**Task prompt:**
How many lines of the records below contain the string "width", matching case exactly? Reply with the number alone.

# Start of Data provided

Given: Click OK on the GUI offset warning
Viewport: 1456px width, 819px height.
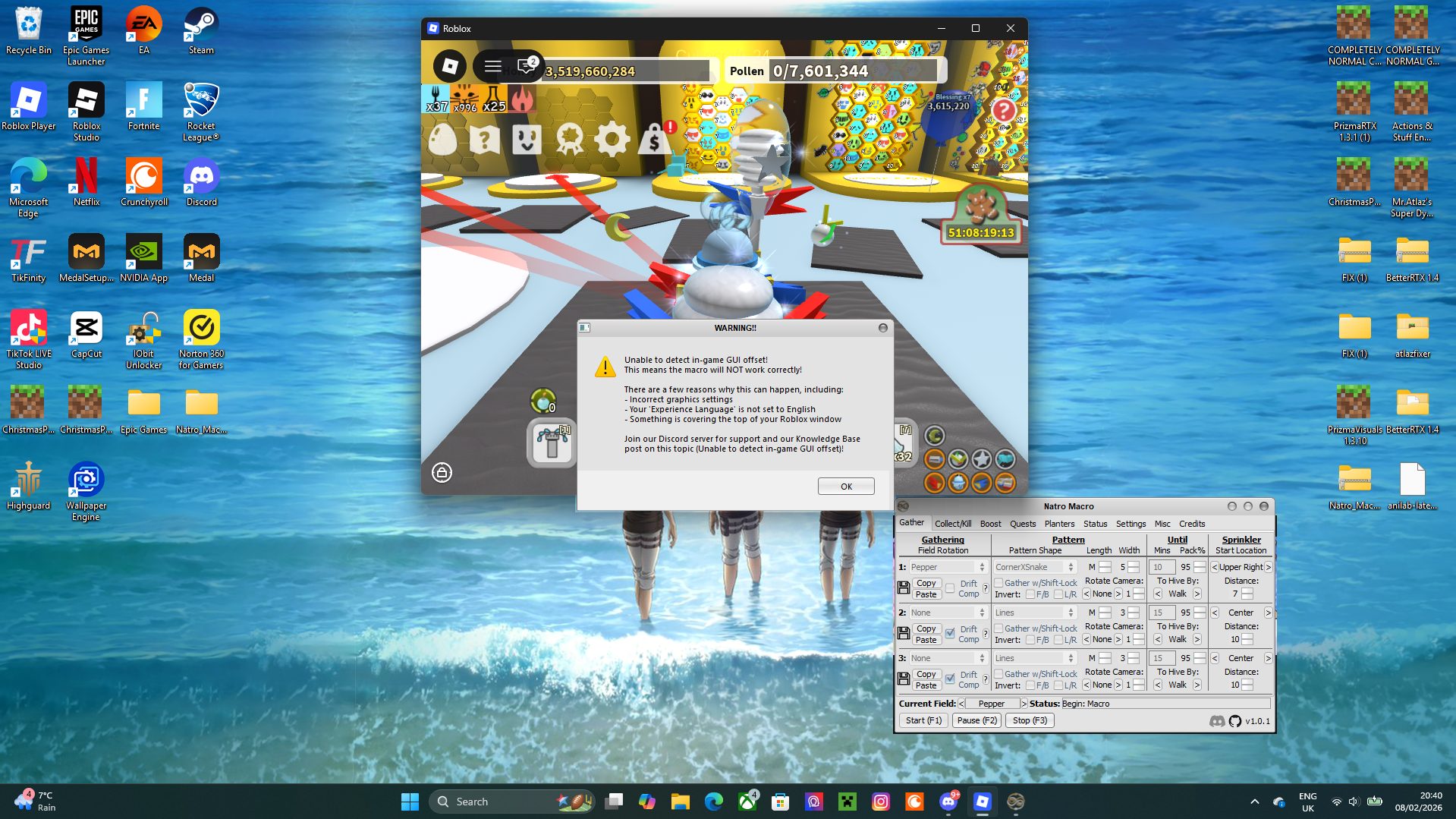Looking at the screenshot, I should pos(845,486).
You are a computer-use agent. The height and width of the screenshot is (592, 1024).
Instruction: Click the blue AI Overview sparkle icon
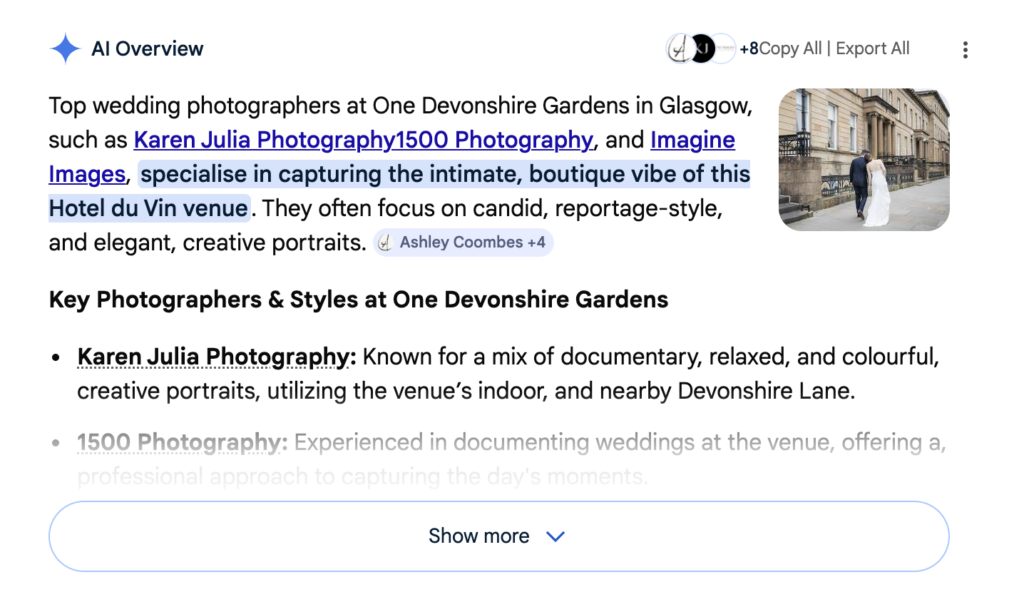[65, 49]
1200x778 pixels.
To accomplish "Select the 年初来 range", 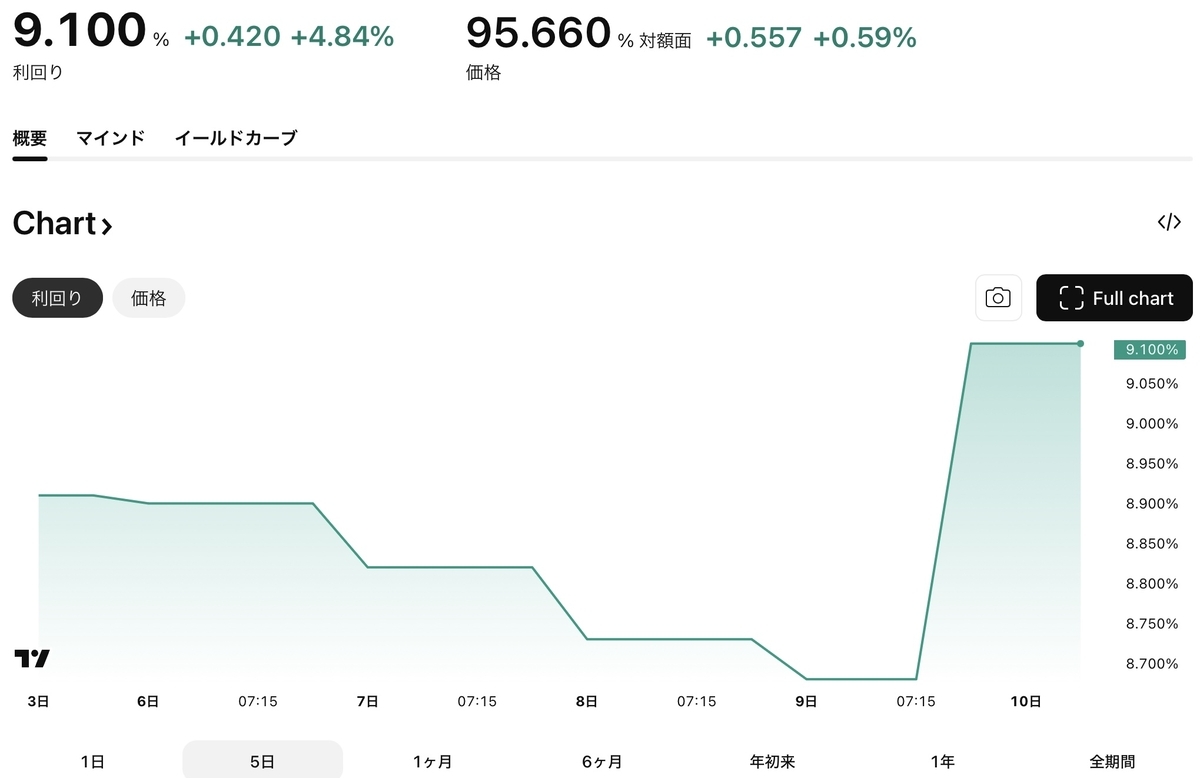I will [772, 761].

# End of Data provided

**Solution to this exercise:**
2